Pixel coordinate grounding data
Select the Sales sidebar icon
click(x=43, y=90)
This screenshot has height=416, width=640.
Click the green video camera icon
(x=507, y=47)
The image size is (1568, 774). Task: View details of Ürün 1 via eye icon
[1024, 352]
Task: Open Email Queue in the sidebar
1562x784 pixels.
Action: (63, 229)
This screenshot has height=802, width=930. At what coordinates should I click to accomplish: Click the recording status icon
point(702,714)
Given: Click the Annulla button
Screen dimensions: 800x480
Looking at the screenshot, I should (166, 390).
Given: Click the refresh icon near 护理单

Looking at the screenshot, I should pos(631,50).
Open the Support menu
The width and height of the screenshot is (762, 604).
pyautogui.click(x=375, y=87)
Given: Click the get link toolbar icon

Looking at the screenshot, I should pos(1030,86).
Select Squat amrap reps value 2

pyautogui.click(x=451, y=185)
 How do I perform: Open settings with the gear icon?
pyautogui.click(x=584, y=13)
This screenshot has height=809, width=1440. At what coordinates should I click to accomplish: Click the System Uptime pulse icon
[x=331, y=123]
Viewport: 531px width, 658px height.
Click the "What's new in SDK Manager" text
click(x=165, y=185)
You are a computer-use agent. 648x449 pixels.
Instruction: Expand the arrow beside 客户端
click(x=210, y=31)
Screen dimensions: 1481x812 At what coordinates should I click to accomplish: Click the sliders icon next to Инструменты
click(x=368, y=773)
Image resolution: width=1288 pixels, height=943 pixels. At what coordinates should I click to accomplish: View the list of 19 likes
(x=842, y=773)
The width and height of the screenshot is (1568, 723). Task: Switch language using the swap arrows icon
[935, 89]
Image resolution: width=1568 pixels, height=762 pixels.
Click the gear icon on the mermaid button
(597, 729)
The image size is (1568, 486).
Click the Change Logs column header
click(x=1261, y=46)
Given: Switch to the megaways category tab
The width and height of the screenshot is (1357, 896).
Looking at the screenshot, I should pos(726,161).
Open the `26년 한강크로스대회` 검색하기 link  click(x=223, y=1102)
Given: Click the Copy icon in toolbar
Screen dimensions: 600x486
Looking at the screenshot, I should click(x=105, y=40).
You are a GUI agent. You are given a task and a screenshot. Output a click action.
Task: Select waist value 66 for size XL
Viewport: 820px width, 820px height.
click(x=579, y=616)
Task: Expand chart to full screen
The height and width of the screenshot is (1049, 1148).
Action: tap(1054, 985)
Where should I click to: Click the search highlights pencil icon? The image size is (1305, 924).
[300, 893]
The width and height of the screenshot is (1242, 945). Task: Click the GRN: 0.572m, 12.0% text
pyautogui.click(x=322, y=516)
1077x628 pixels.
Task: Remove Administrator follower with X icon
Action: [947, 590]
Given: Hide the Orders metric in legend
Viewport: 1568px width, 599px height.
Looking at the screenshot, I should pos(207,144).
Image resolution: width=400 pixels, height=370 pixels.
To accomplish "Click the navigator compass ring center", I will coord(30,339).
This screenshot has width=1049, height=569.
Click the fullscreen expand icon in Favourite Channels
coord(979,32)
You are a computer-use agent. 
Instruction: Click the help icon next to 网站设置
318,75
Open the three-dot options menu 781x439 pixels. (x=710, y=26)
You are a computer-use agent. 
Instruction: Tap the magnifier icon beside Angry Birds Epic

▶ TRY IT: Give back the data above exactly as it appears.

▶ RESPONSE BELOW:
Select the Sales sidebar icon
click(x=43, y=90)
This screenshot has height=416, width=640.
Click the green video camera icon
(x=507, y=47)
The image size is (1568, 774). Task: View details of Ürün 1 via eye icon
[1024, 352]
Task: Open Email Queue in the sidebar
1562x784 pixels.
Action: (63, 229)
This screenshot has height=802, width=930. At what coordinates should I click to accomplish: Click the recording status icon
point(702,714)
Given: Click the Annulla button
Screen dimensions: 800x480
Looking at the screenshot, I should (166, 390).
Given: Click the refresh icon near 护理单

Looking at the screenshot, I should pos(631,50).
Open the Support menu
The width and height of the screenshot is (762, 604).
pyautogui.click(x=375, y=87)
Given: Click the get link toolbar icon

Looking at the screenshot, I should pos(1030,86).
Select Squat amrap reps value 2

pyautogui.click(x=451, y=185)
 How do I perform: Open settings with the gear icon?
pyautogui.click(x=584, y=13)
This screenshot has height=809, width=1440. At what coordinates should I click to accomplish: Click the System Uptime pulse icon
[x=331, y=123]
Viewport: 531px width, 658px height.
Click the "What's new in SDK Manager" text
click(x=165, y=185)
You are a computer-use agent. 648x449 pixels.
Instruction: Expand the arrow beside 客户端
click(x=210, y=31)
Screen dimensions: 1481x812 At what coordinates should I click to accomplish: Click the sliders icon next to Инструменты
click(x=368, y=773)
Image resolution: width=1288 pixels, height=943 pixels. At what coordinates should I click to accomplish: View the list of 19 likes
(x=842, y=773)
The width and height of the screenshot is (1568, 723). Task: Switch language using the swap arrows icon
[935, 89]
Image resolution: width=1568 pixels, height=762 pixels.
Click the gear icon on the mermaid button
(597, 729)
The image size is (1568, 486).
Click the Change Logs column header
click(x=1261, y=46)
Given: Switch to the megaways category tab
The width and height of the screenshot is (1357, 896).
Looking at the screenshot, I should pos(726,161).
Open the `26년 한강크로스대회` 검색하기 link  click(x=223, y=1102)
Given: Click the Copy icon in toolbar
Screen dimensions: 600x486
Looking at the screenshot, I should click(x=105, y=40).
You are a GUI agent. You are given a task and a screenshot. Output a click action.
Task: Select waist value 66 for size XL
Viewport: 820px width, 820px height.
click(x=579, y=616)
Task: Expand chart to full screen
The height and width of the screenshot is (1049, 1148).
Action: tap(1054, 985)
Where should I click to: Click the search highlights pencil icon? The image size is (1305, 924).
[300, 893]
The width and height of the screenshot is (1242, 945). Task: Click the GRN: 0.572m, 12.0% text
pyautogui.click(x=322, y=516)
1077x628 pixels.
Task: Remove Administrator follower with X icon
Action: [947, 590]
Given: Hide the Orders metric in legend
Viewport: 1568px width, 599px height.
Looking at the screenshot, I should pos(207,144).
Image resolution: width=400 pixels, height=370 pixels.
To accomplish "Click the navigator compass ring center", I will coord(30,339).
This screenshot has width=1049, height=569.
Click the fullscreen expand icon in Favourite Channels
coord(979,32)
You are a computer-use agent. 
Instruction: Click the help icon next to 网站设置
318,75
Open the three-dot options menu 781x439 pixels. (x=710, y=26)
You are a computer-use agent. 
Instruction: Tap the magnifier icon beside Angry Birds Epic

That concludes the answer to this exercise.